Configura-se, e se configurou no caso julgado pelo STF, um conflito não entre regras, mas entre princípios. E como diz ROBERT ALEXY, a forma como se soluciona um e outro desses conflitos é diversa. No conflito entre regras, a solução passa necessariamente por declarar uma das regras inválidas, de modo que o direito subjetivo que se baseava nessa mesma regra não é reconhecido como válido. Já no conflito entre princípios – afirma ALEXY -, a solução é outra, porque, em havendo colisão entre princípios (como no caso enfrentado pelo STF), um dos princípios deve ceder passo diante de outro, embora se reconheçam como existentes, válidos e eficazes todos os princípios em conflito, como também os direitos subjetivos deles decorrentes. Isso explica a razão de o STF ter decidido que a vacinação não pode ser obrigatória, dado que reconheceu como válido o princípio da liberdade em favor de quem não queira receber a vacina.
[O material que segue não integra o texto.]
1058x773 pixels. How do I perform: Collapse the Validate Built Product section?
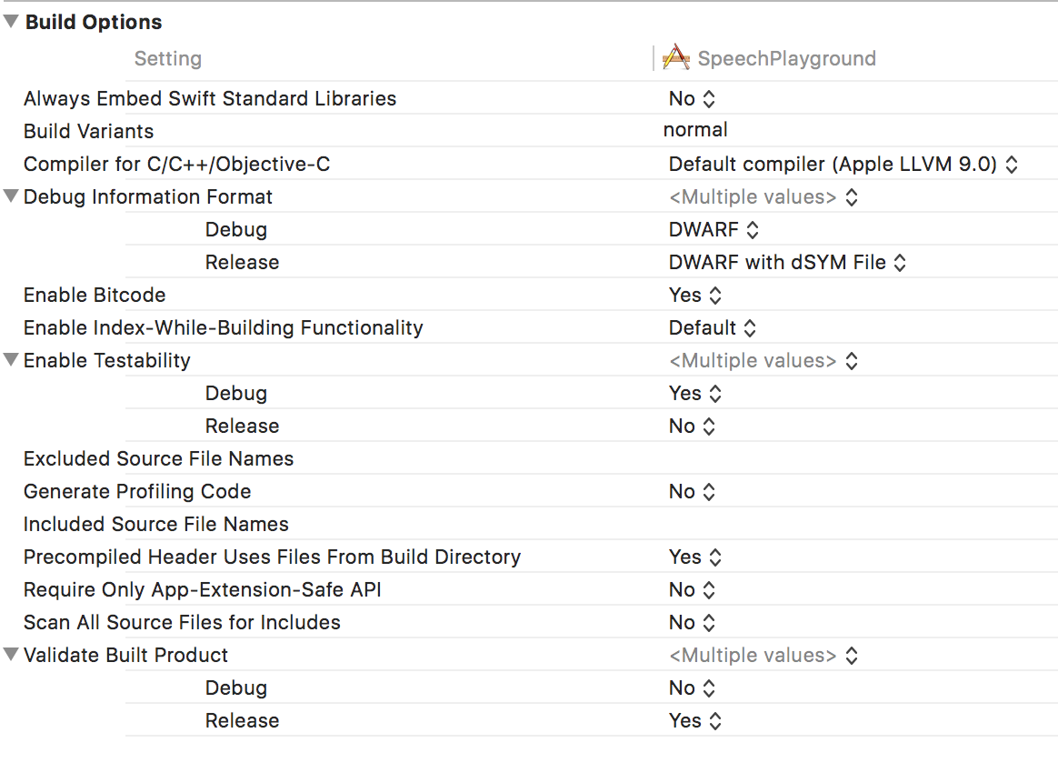10,655
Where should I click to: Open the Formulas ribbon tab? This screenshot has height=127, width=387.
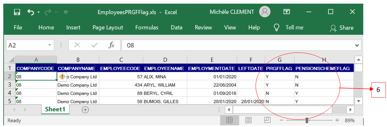click(147, 27)
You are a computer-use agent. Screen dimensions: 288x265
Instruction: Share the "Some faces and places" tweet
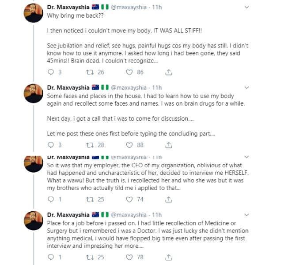(x=168, y=145)
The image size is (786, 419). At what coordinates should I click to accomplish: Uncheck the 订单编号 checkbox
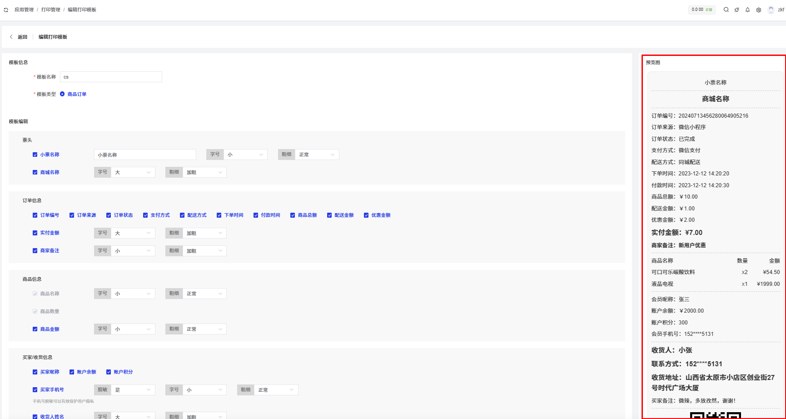click(35, 215)
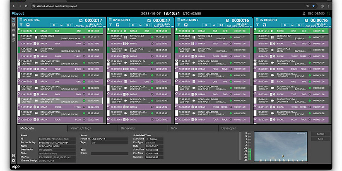This screenshot has height=171, width=342.
Task: Click the headphones icon in RV REGION 1
Action: click(118, 25)
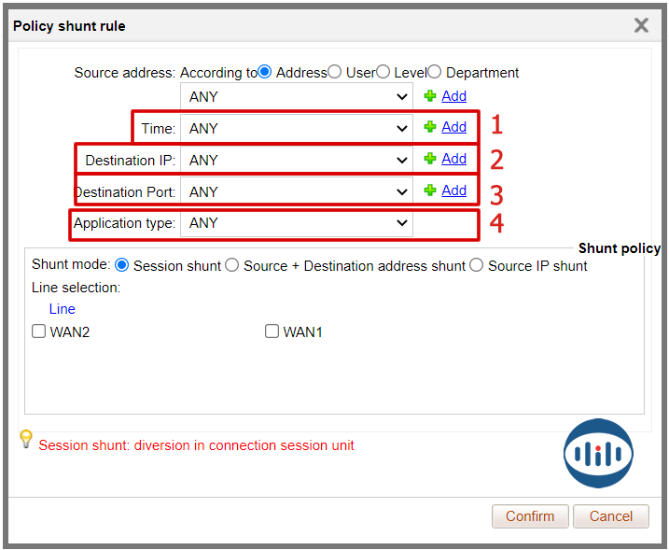
Task: Click the lightbulb hint icon
Action: [26, 439]
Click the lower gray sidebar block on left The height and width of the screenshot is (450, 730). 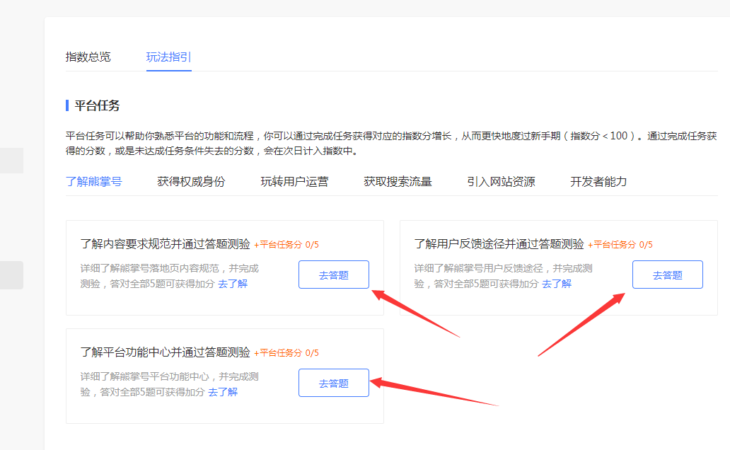11,275

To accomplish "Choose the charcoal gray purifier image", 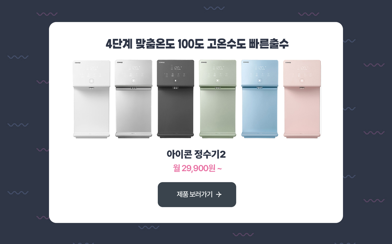I will click(175, 99).
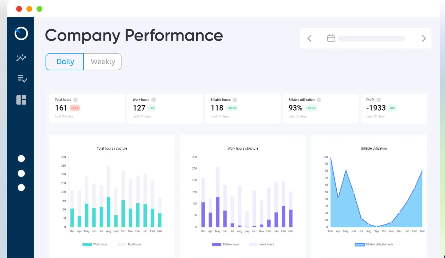Screen dimensions: 445x258
Task: Click the date range field
Action: tap(371, 38)
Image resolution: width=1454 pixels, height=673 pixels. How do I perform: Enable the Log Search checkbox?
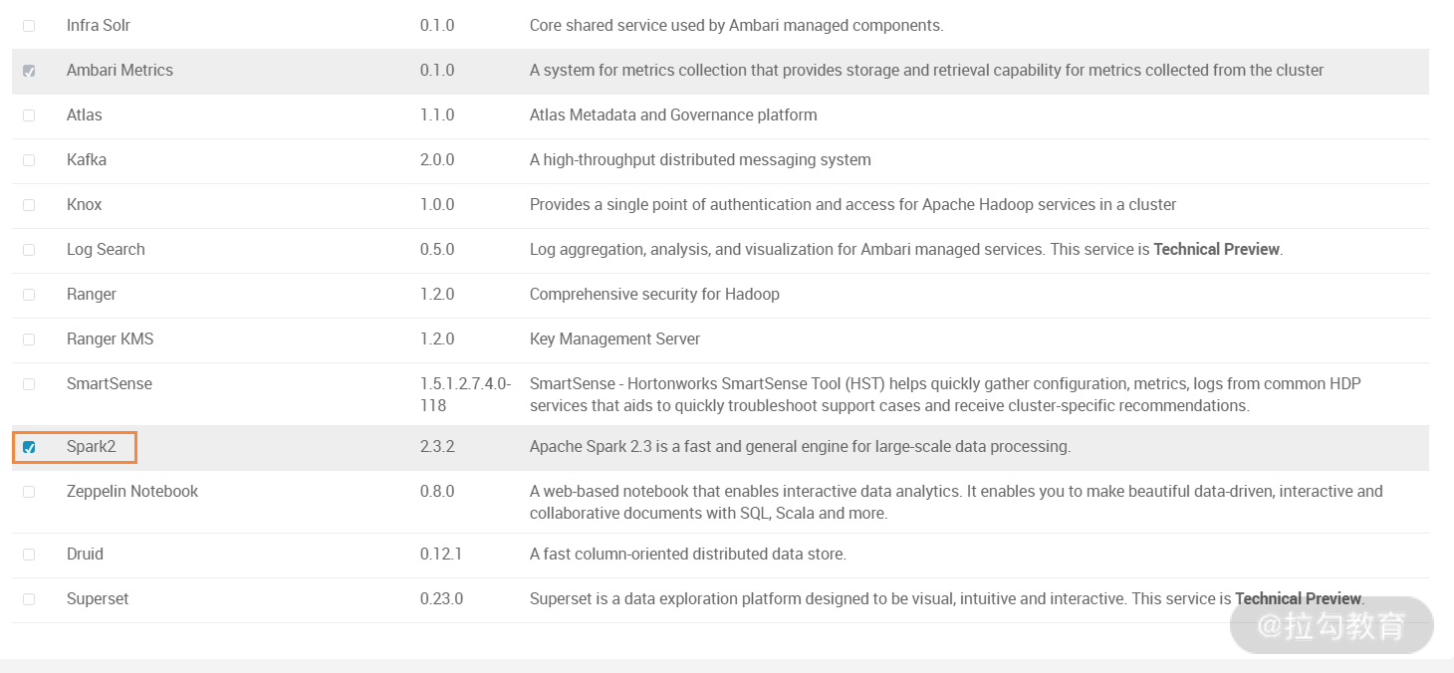[29, 250]
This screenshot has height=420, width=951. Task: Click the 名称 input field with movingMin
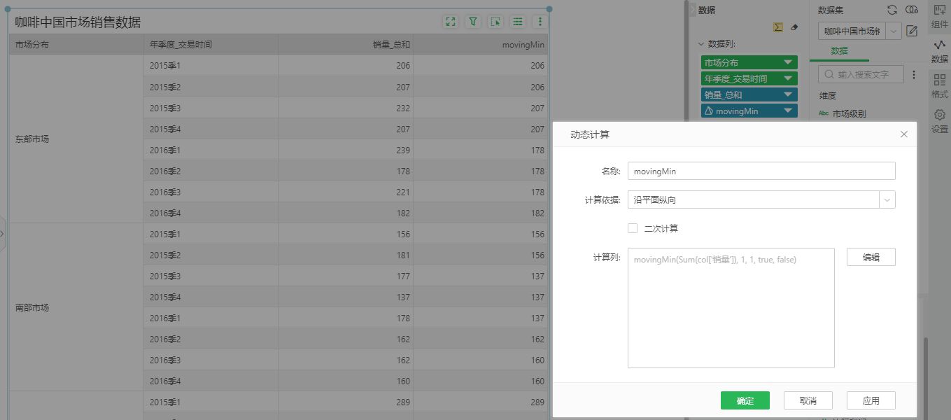pyautogui.click(x=761, y=171)
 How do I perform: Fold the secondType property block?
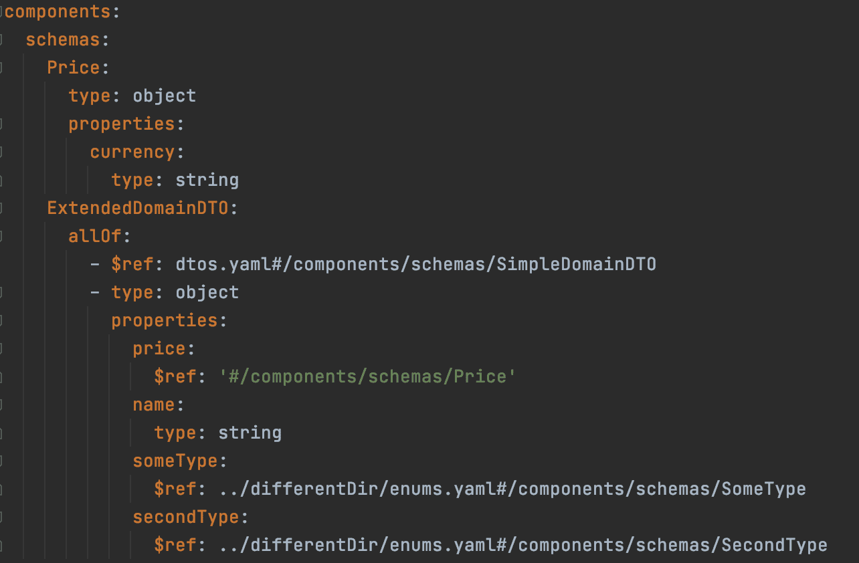click(2, 517)
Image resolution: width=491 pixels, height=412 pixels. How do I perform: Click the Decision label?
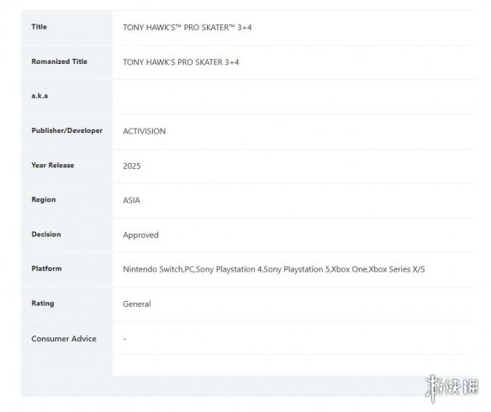[46, 235]

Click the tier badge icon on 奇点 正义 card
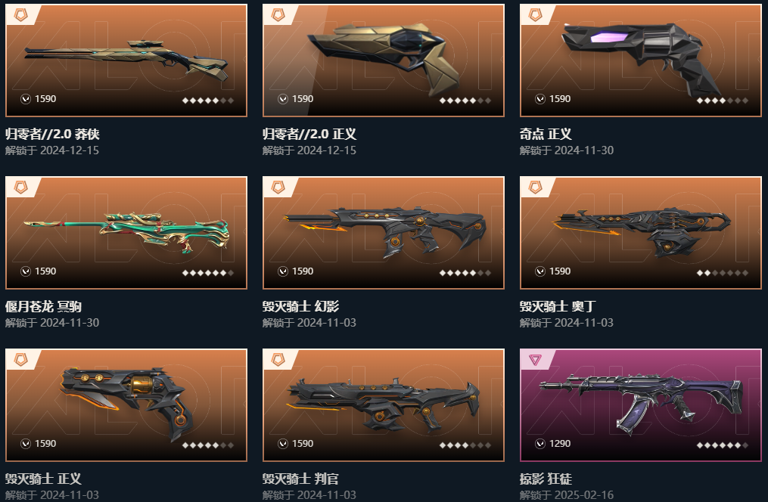(536, 15)
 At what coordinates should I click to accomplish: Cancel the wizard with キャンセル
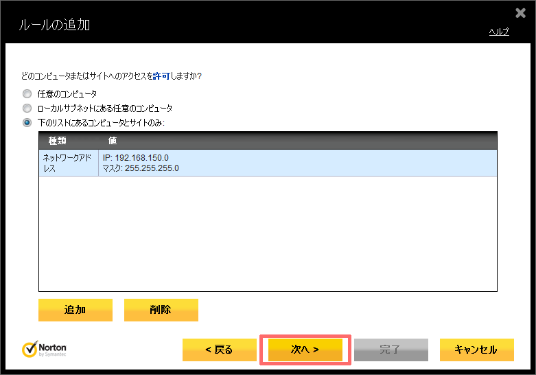[476, 350]
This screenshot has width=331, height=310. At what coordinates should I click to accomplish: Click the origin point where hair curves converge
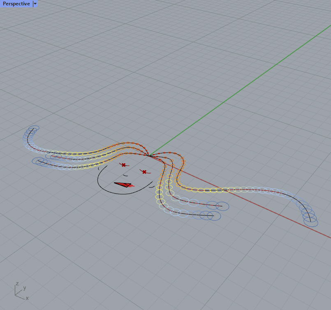click(149, 156)
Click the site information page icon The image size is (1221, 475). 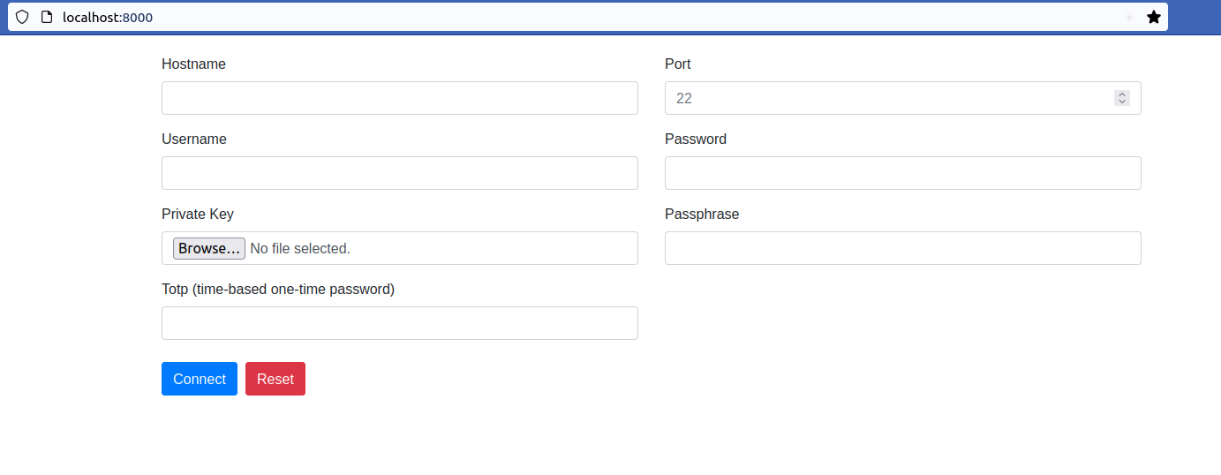click(x=47, y=17)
Mas como observa ALEXY, sob certas circunstâncias (as circunstâncias do caso em concreto), um princípio deve ceder passo a outro princípio, solucionando-se dessa forma o conflito. Afirma ALEXY: “Isto é o que se quer dizer quando se afirma que nos casos concretos os princípios têm diferente peso e que prevalece o princípio com maior peso. Os conflitos de regras levam-se a cabo na dimensão da validez; a colisão de princípios – como somente pode entrar em colisão princípios válidos – tem lugar para além da dimensão de validez, a dimensão de peso”. (tradução nossa, in “Teoría de los Derechos Fundamentales”, p. 89, Centro de Estudios Políticos y Constitucionales, Madrid, 2001).
Destarte, diante da colisão entre princípios, decidiu o STF que deve prevalecer o direito fundamental que protege a saúde individual e pública e a posição jurídica do Poder Público em vacinar, cedendo passo, segundo as circunstâncias em concreto analisadas pelo STF, o princípio da liberdade e os direitos com base nela invocados. Ceder passo, importante observar, não equivale a dizer que o STF não reconheceu a liberdade, senão que exatamente o contrário: reconheceu-a como existente, válida e eficaz, mas como menor valor do que o valor dado ao direito à saúde pública.
Desde 1958, quando pela primeira vez o princípio da proporcionalidade foi aplicado (e isso ocorreu na Alemanha), a doutrina e a jurisprudência vêm realizando um profícuo trabalho de desenvolvimento do princípio, tanto na compreensão das formas de controle que estão embutidas no princípio da proporcionalidade (meios, fins, ponderação), quanto em medidas que podem ser adotadas quando se valoram princípios e direitos, ou seja, as medidas restritivas que decorrem da prevalência de um princípio em face de outro. São essas medidas restritivas, engendradas pela doutrina e jurisprudência, que foram consideradas pelo STF, e que poderão ser estatuídas na legislação a ser editada por Estados-membros e municípios.
Restará analisar, a seu tempo, se as medidas restritivas são proporcionais ou não, em que se aplicará novamente o princípio da proporcionalidade.
Dizer-se, pois, que o STF decidiu que a vacinação é obrigatória é incorreto, dado que reconheceu a liberdade daquele que não a queira receber, conquanto venha a suportar restrições decorrentes da prevalência do direito de proteção à saúde pública.